Brain Mapping Using Neuroimaging
Author(s) -
WooSuk Tae,
ShinHyuk Kang,
ByungJoo Ham,
ByungJo Kim,
SungBom Pyun
Publication year - 2016
Publication title -
han-guk hyeonmigyeong hakoeji/applied microscopy
Language(s) - English
Resource type - Journals
eISSN - 2287-4445
pISSN - 2234-6198
DOI - 10.9729/am.2016.46.4.179
Subject(s) - neuroimaging , gyrification , diffusion mri , neuroscience , magnetic resonance imaging , functional magnetic resonance imaging , voxel , brain mapping , voxel based morphometry , brain morphometry , psychology , medicine , computer science , artificial intelligence , radiology , cerebral cortex , white matter
MRI has been widely used in hospitals for disease diagnosis, staging and follow-up, which has the advantage of avoiding needlessly the body to ionizing radiation. Magnetic resonance imaging (MRI) is playing a crucial role in the study of neuropsychiatric diseases, and the usefulness of MRI has been rapidly increased. MRI delineates the structural and functional alterations determined by disease conditions.
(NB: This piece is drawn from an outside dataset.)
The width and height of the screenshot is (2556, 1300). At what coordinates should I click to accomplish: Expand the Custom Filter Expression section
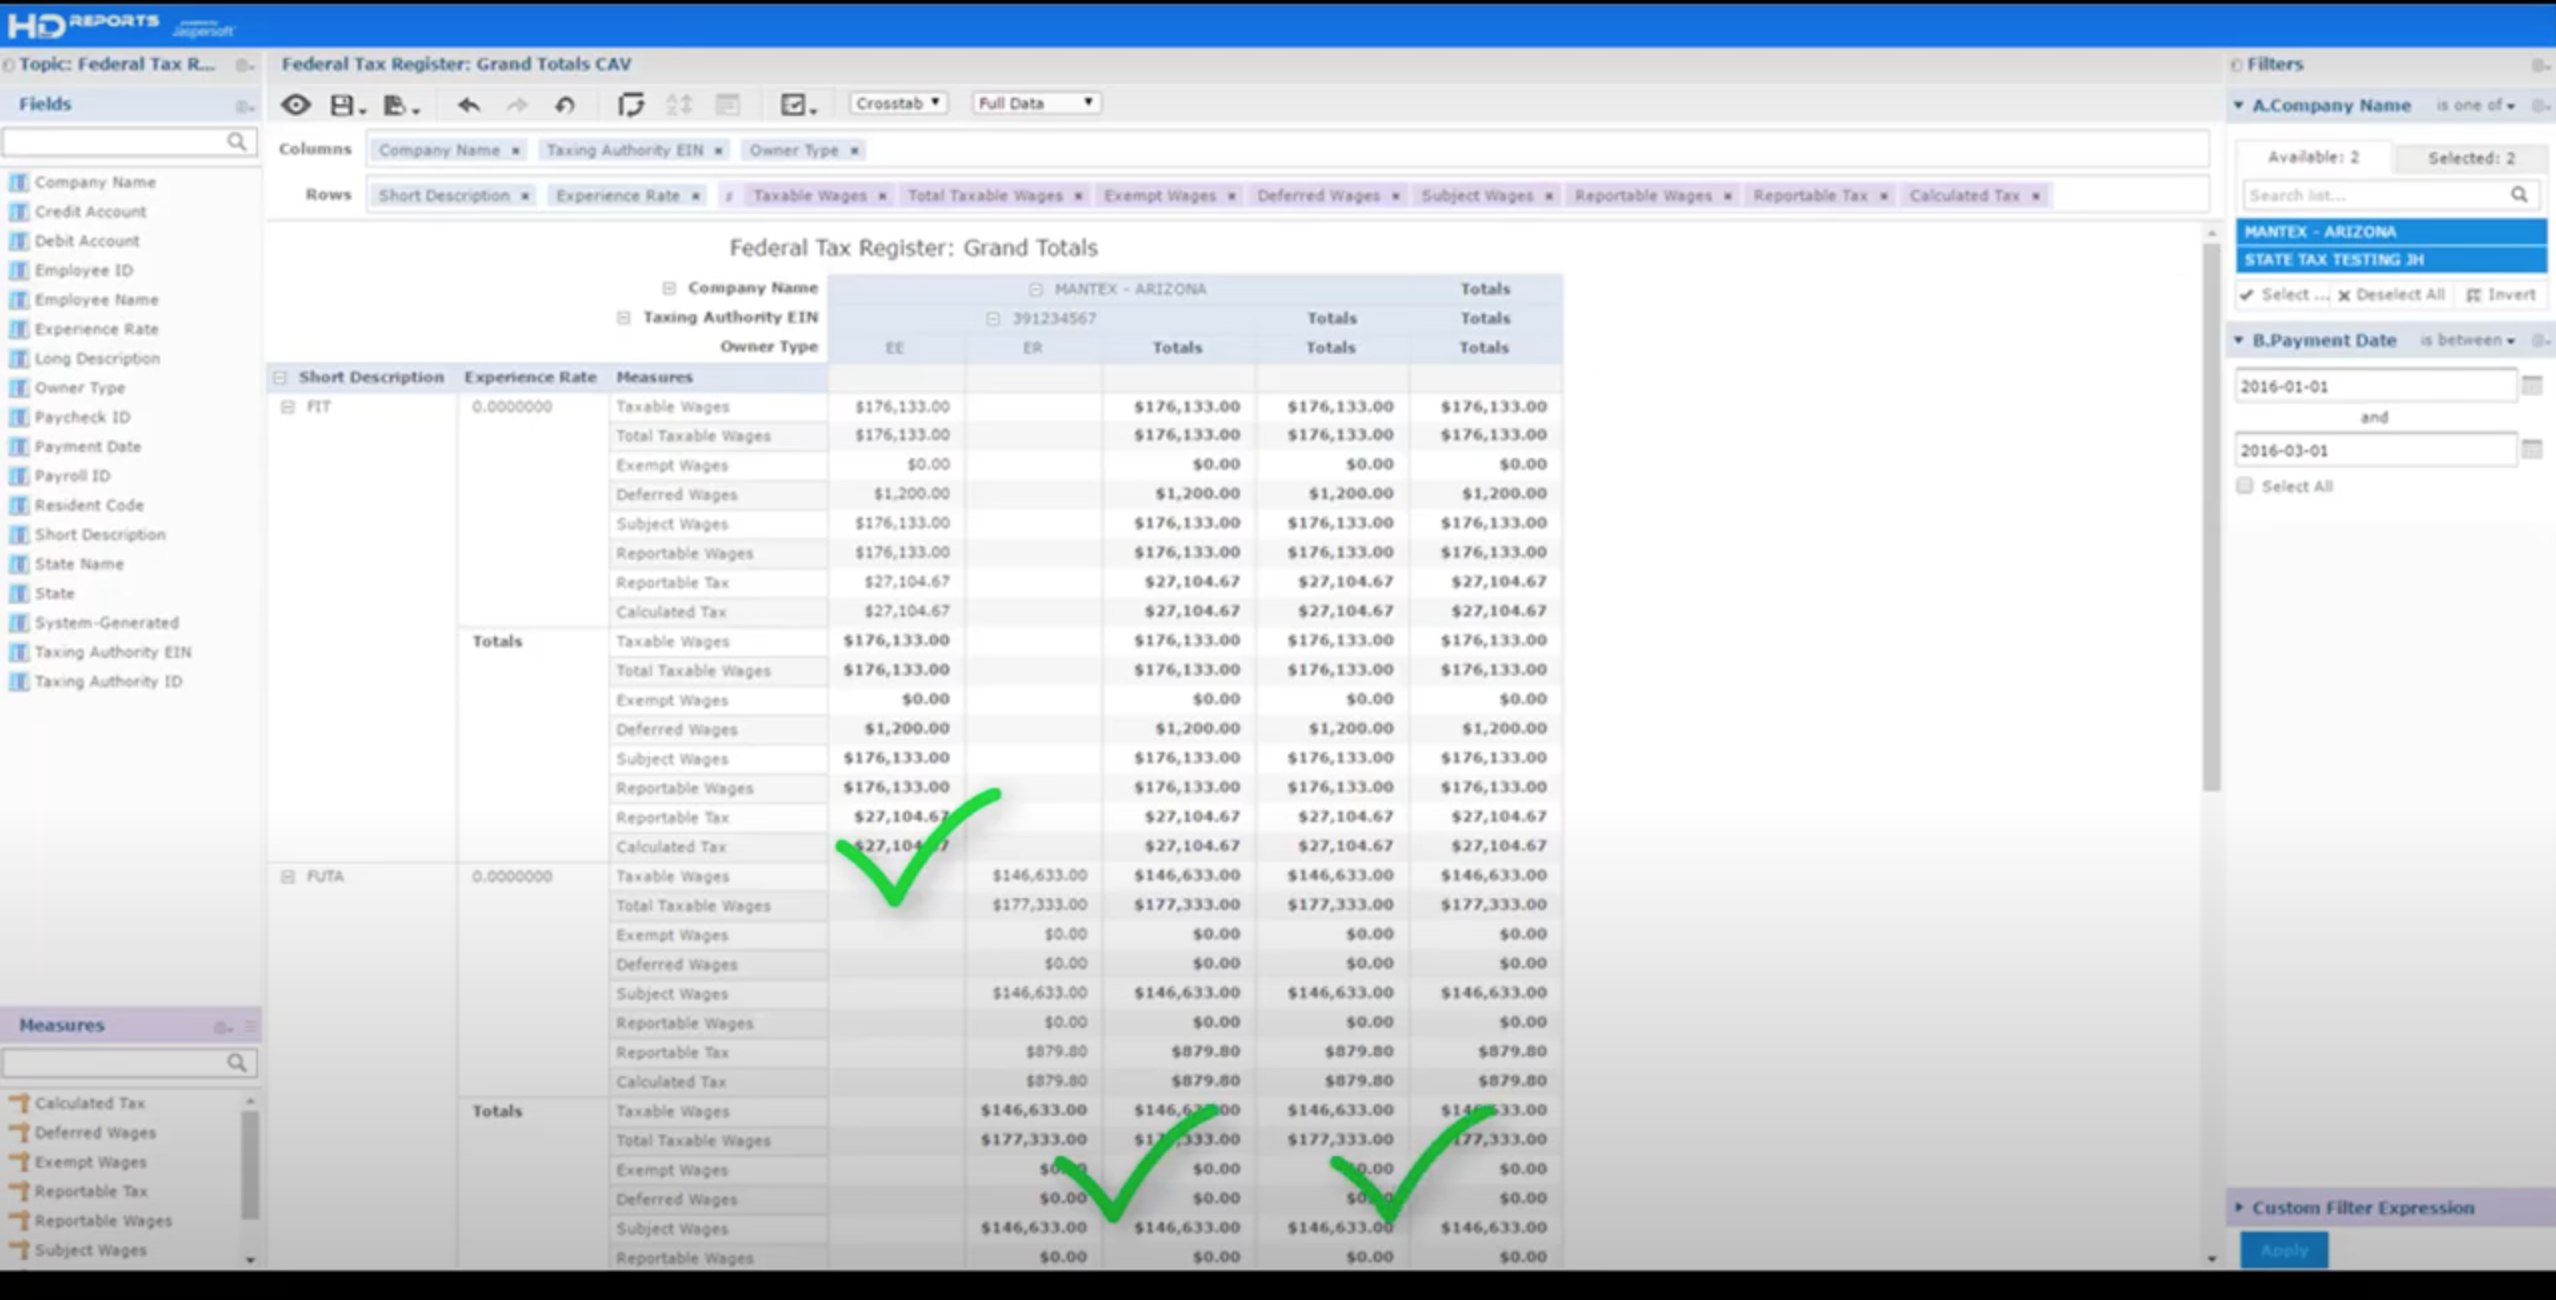pyautogui.click(x=2362, y=1208)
Modern MRI technologies are of great interest due to MRI’s potential to characterize the signature of each neurodegenerative process and help both the diagnostic aspect and the monitoring of disease development (Agosta et al., 2016). Structural MRI has become the standard for routine clinical procedure; it shows anatomical detail with high sensitivity to pathology (Mak et al., 2016). Relatively new quantitative measures of diffusion tensor imaging (DTI) and fMRI are commonly used for research and clinical purposes and will soon become standard clinical tools (Christidi et al., 2016; Hu et al., 2016). Recently, DTI technique has advanced to the point that it has very high resolution with pathology specific details. It has revealed microstructural changes in the axon and myelin of brain white matter. Functional MRI (fMRI), on the other hand, measures brain activity indirectly; Task specific or disease related intrinsic network of brain area could be identifiable. In this review paper, we will introduce common MRI based neuroimaging modalities and analysis techniques. To understand the strengths and limitations of each neuroimaging analysis, the details of the imaging characteristics for each technique will be explained.